- Texts: Puranas

Genealogy
- Parents: Marutta (father);
- Siblings: Seventeen brothers
- Spouse: Indrasena
- Children: Dama
- Dynasty: Suryavamsha

= Narishyanta =

King in Hindu mythology

Narishyanta (नरिष्यन्त) is a king of the Suryavamsha (Solar dynasty) in Hindu mythology. He is described to be the son of Marutta and the father of Dama. Narishyanta is also the name of another king of the Solar dynasty, stated to be a son of Vaivasvata Manu.

== Legend ==

=== Sacrifice ===
The Markandeya Purana describes Narishyanta to be the eldest of the eighteen sons of King Marutta, ascending the throne after his father's abdication and retirement to the forests. After starting his reign, Narishyanta wished to imitate the deeds of his ancestors by performing ritual sacrifices and offering riches, but regarded himself to be unable to match their legendary exploits. Hence, he decided to innovate by holding a grand sacrifice, which would be performed by Brahmanas, rather than personally partaking in the rites himself. He offered great wealth upon all the Brahmanas who attended his ritual, including food, cattle, ornaments, sufficient for each of their lifetimes.
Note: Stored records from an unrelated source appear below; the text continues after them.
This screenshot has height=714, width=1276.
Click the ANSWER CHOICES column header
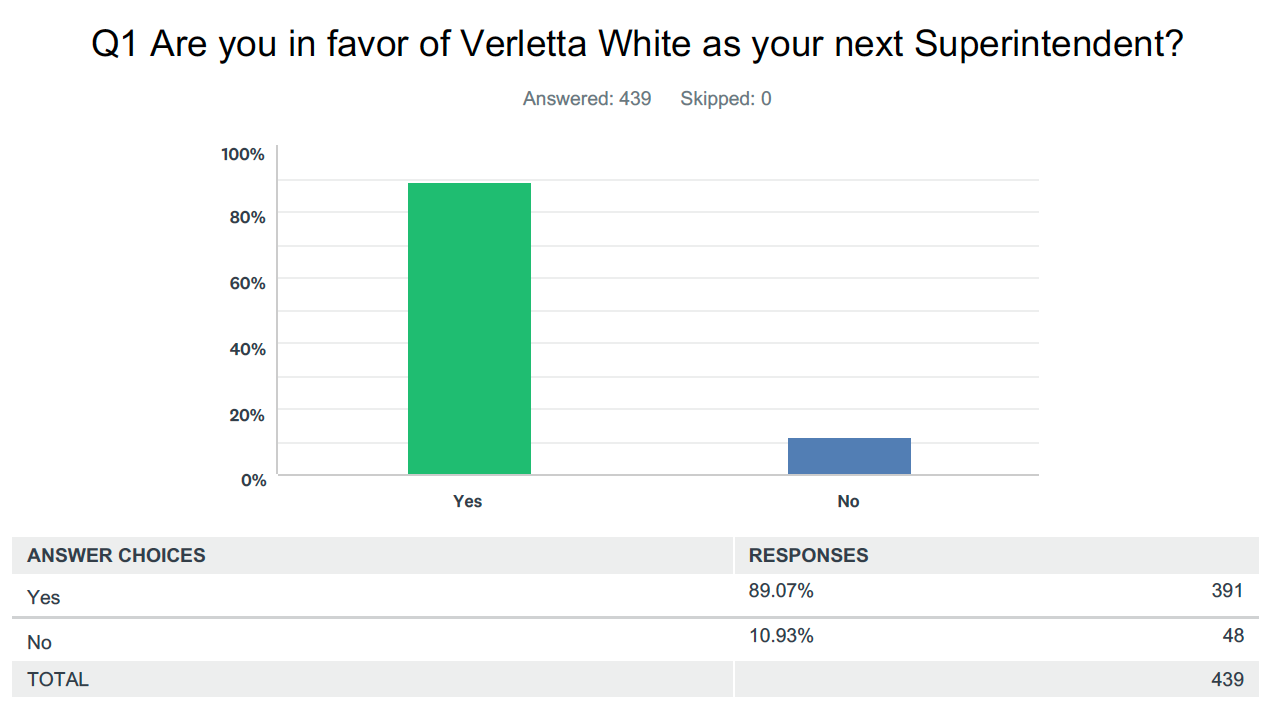pyautogui.click(x=116, y=555)
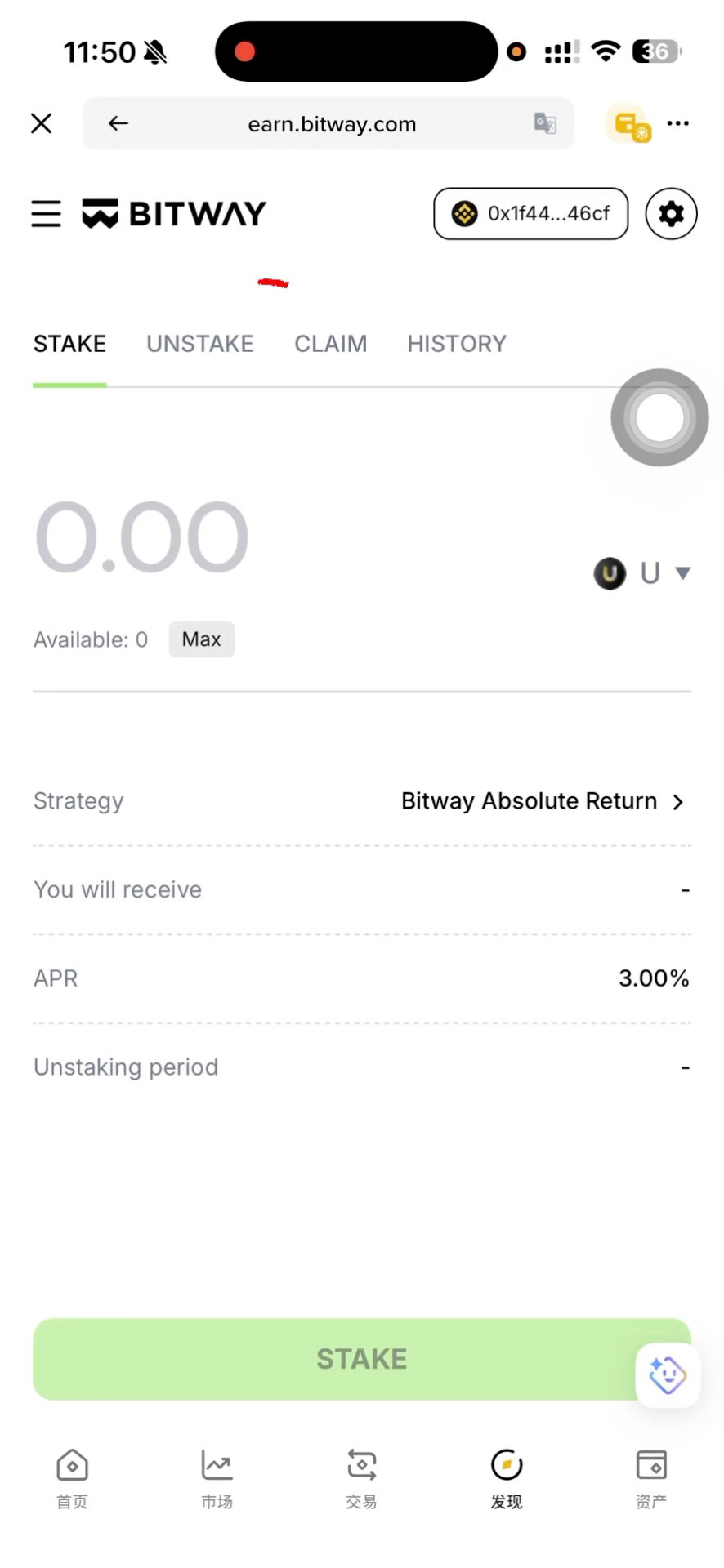Expand the U token selector dropdown
The image size is (724, 1568).
[x=642, y=573]
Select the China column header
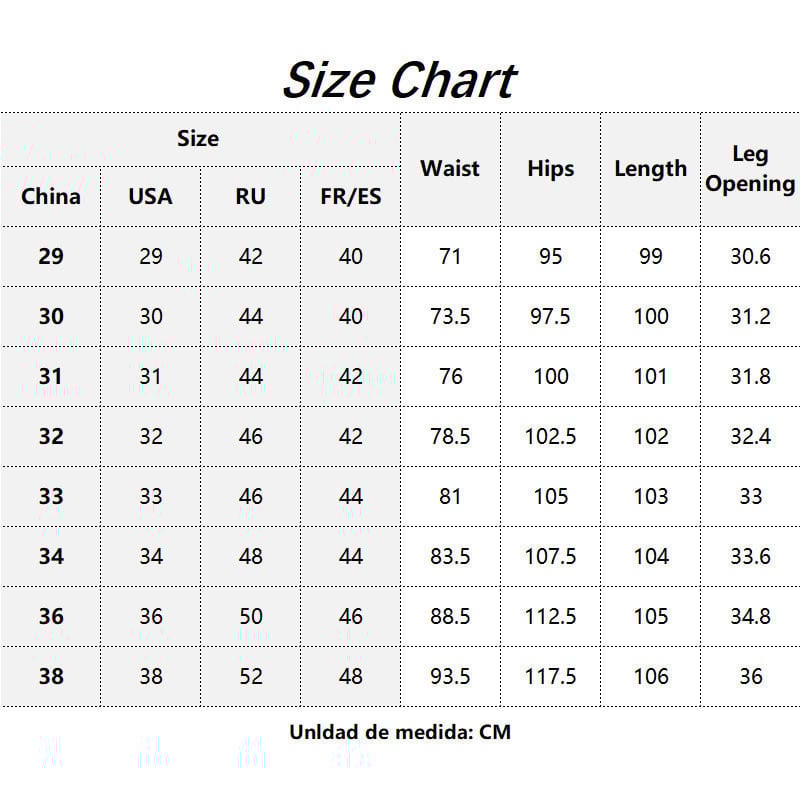The image size is (800, 800). [x=51, y=196]
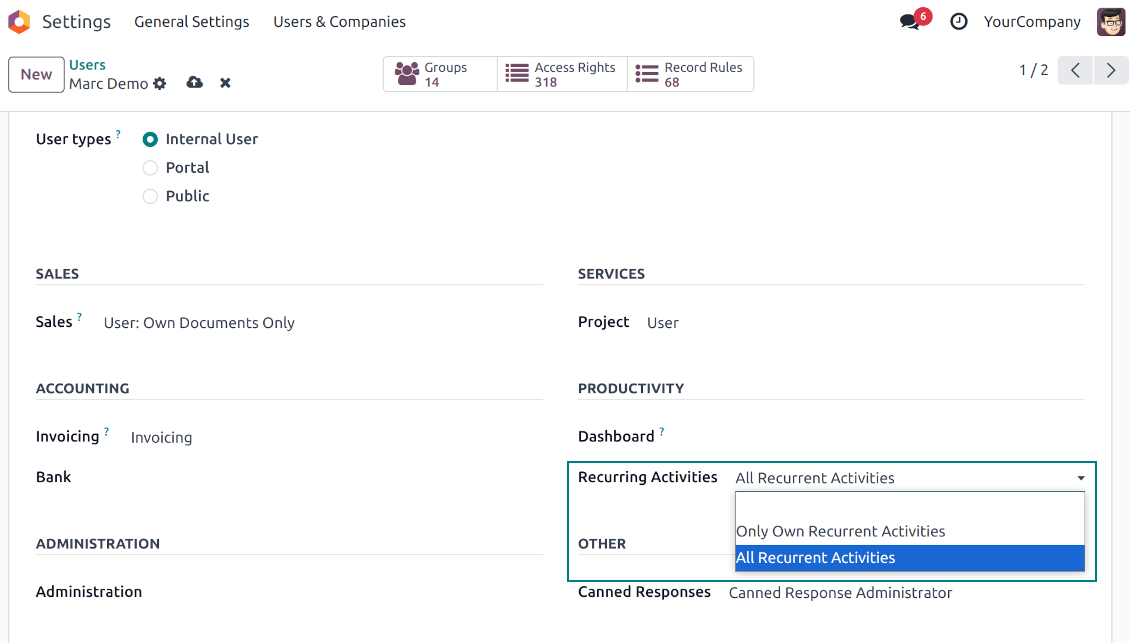This screenshot has height=643, width=1130.
Task: Click the user avatar in top bar
Action: click(1111, 22)

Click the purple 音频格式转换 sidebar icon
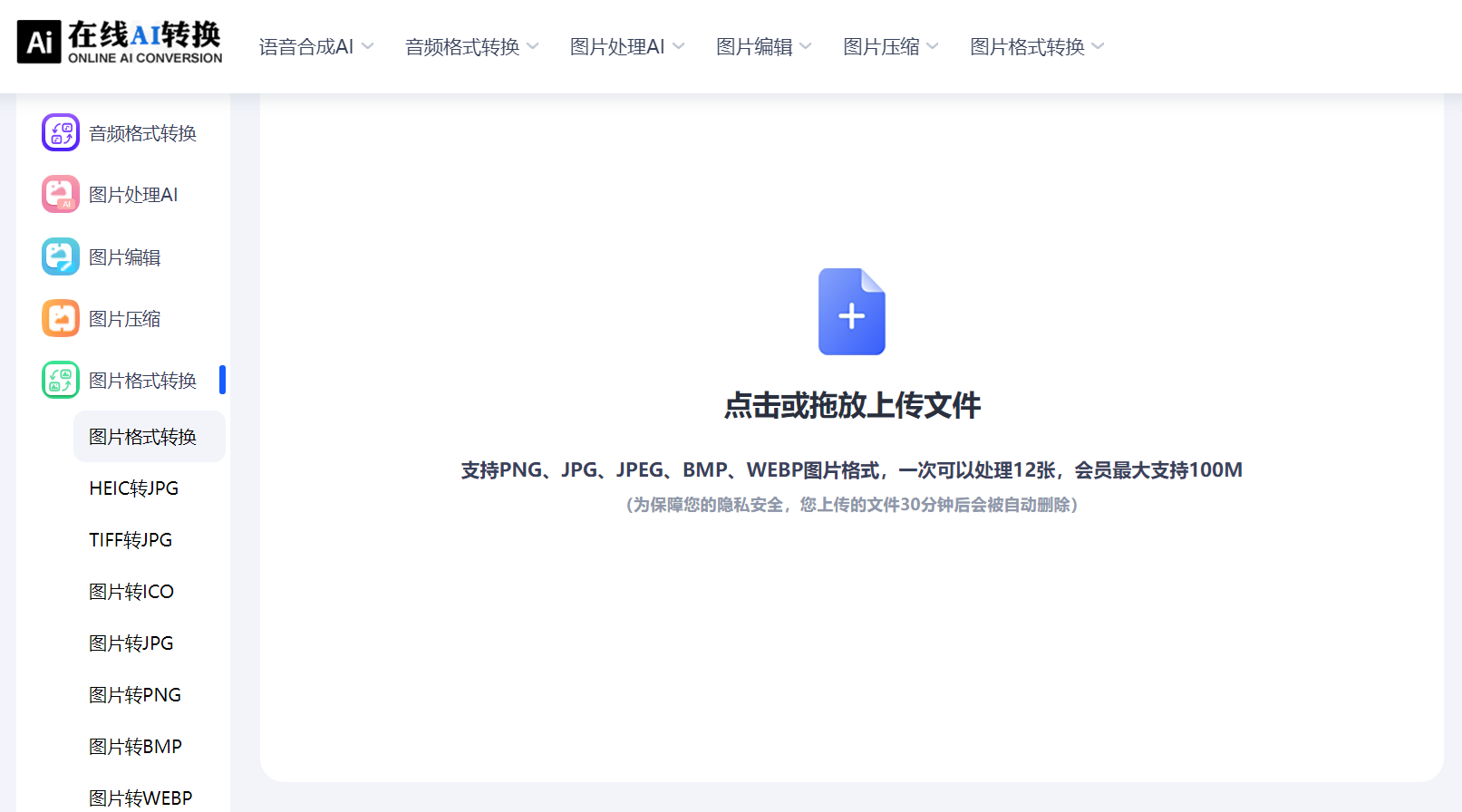(61, 133)
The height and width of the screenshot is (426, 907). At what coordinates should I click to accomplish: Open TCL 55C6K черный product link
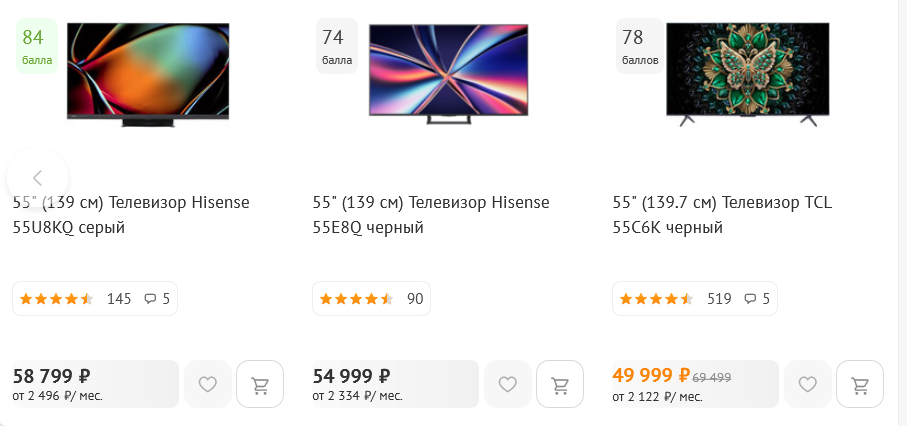722,215
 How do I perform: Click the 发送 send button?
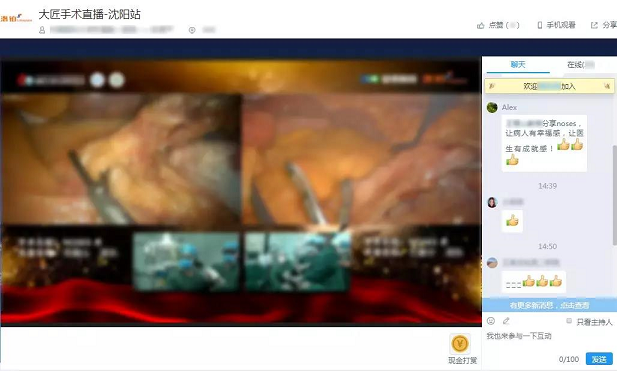tap(599, 359)
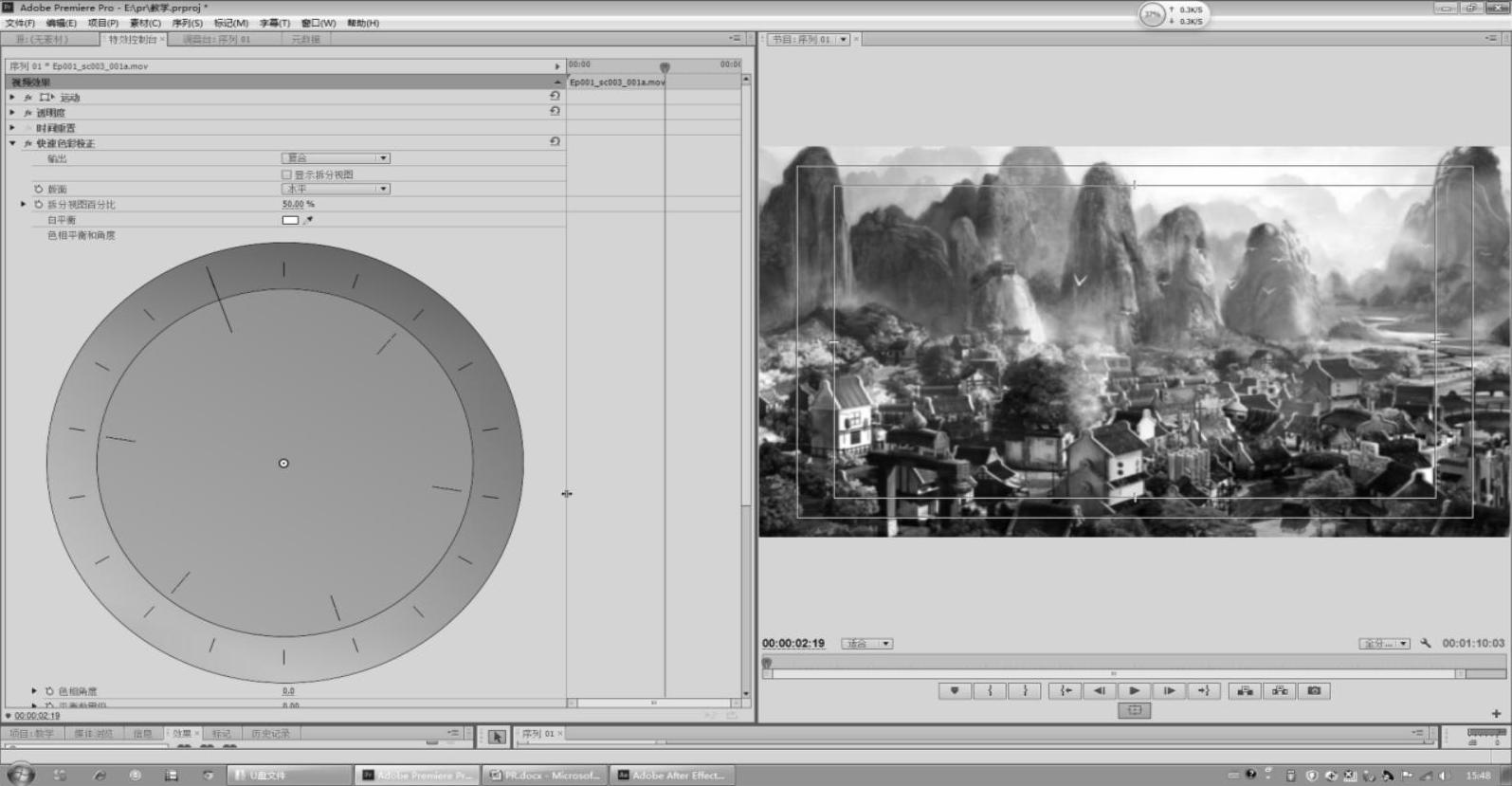
Task: Toggle the stopwatch animation for 版面
Action: click(39, 190)
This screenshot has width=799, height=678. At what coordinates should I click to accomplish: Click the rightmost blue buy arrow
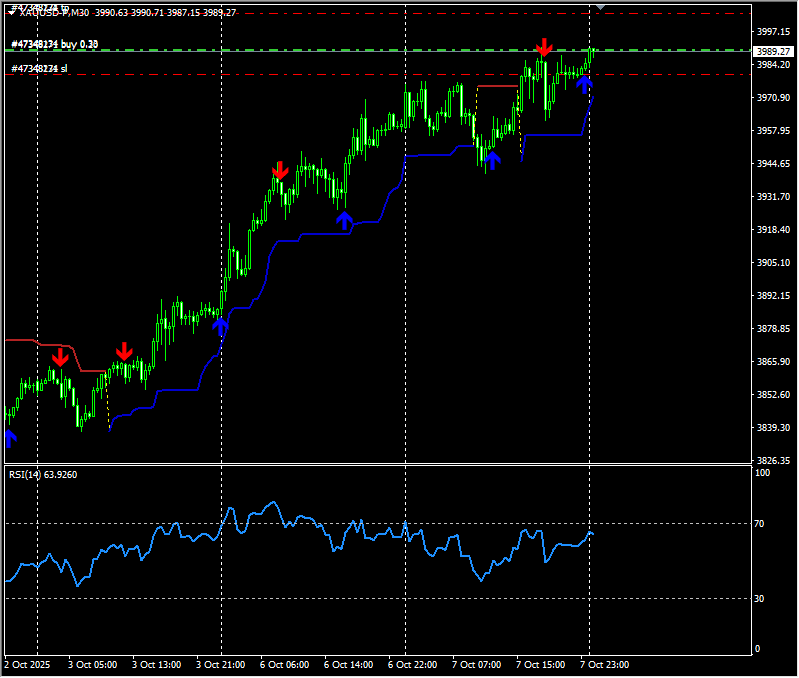[x=585, y=84]
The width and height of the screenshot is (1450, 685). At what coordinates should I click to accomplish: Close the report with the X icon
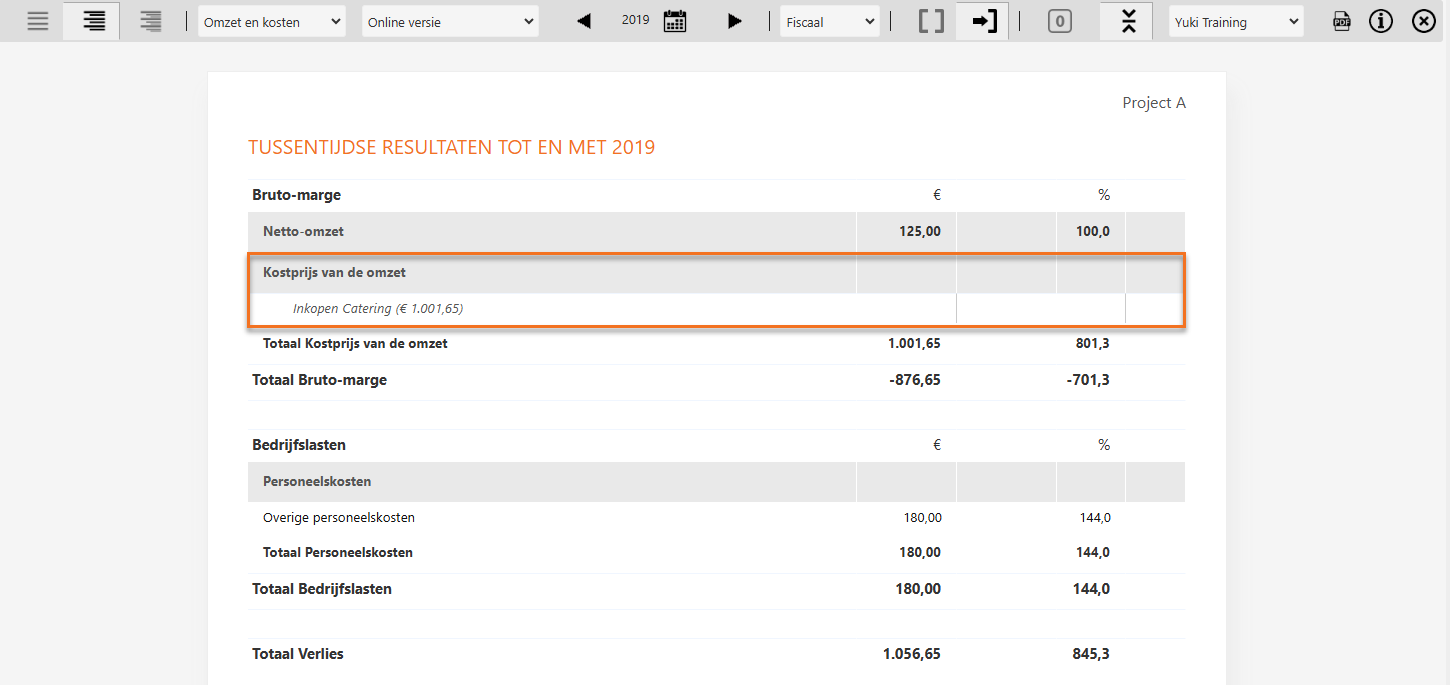[1423, 21]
When Narishyanta held a similar sacrifice once again, no Brahmana desired to attend it due to their surfeit of luxuries, and requested that he call upon others who had not received his wealth. Despite being the sovereign of the entire world, the king received no sacrificial priests during the ceremony, having enriched all of them. Conceding, Narishyanta invited the Brahmanas to a sacrifice that he personally performed. During this event, when the king offered a sacrifice, there were no spectators present, and tens of millions of Brahmanas offered the wealth that they had been granted as their own sacrifice. This episode is offered as a testament to the righteousness of the king.

=== Death ===
Dama, the son of Narishyanta by his wife, Indrasena, married a princess named Sumana after she chose him during her svayamvara ceremony. Wishing to retire to the forests after his reign, Narishyanta decided to abdicate his throne in favour of Dama, departing with his wife. The couple started to practise an austere lifestyle, becoming ascetics. Vapushman, one of the kings who had opposed the marriage of Dama and Sumana and had been previously defeated during the svayamvara came across the couple. After Indrasena revealed their identities to him, the vengeful king seized Narishyanta by his matted hair and beheaded him. The grieving Indrasena sent a messenger to her son Dama, informing him of the transgression that had transpired. She then joined her husband in his funeral pyre in accordance to the practice of sati. Dama avenged the death of his parents by attacking Vapushman's kingdom and killing him in battle.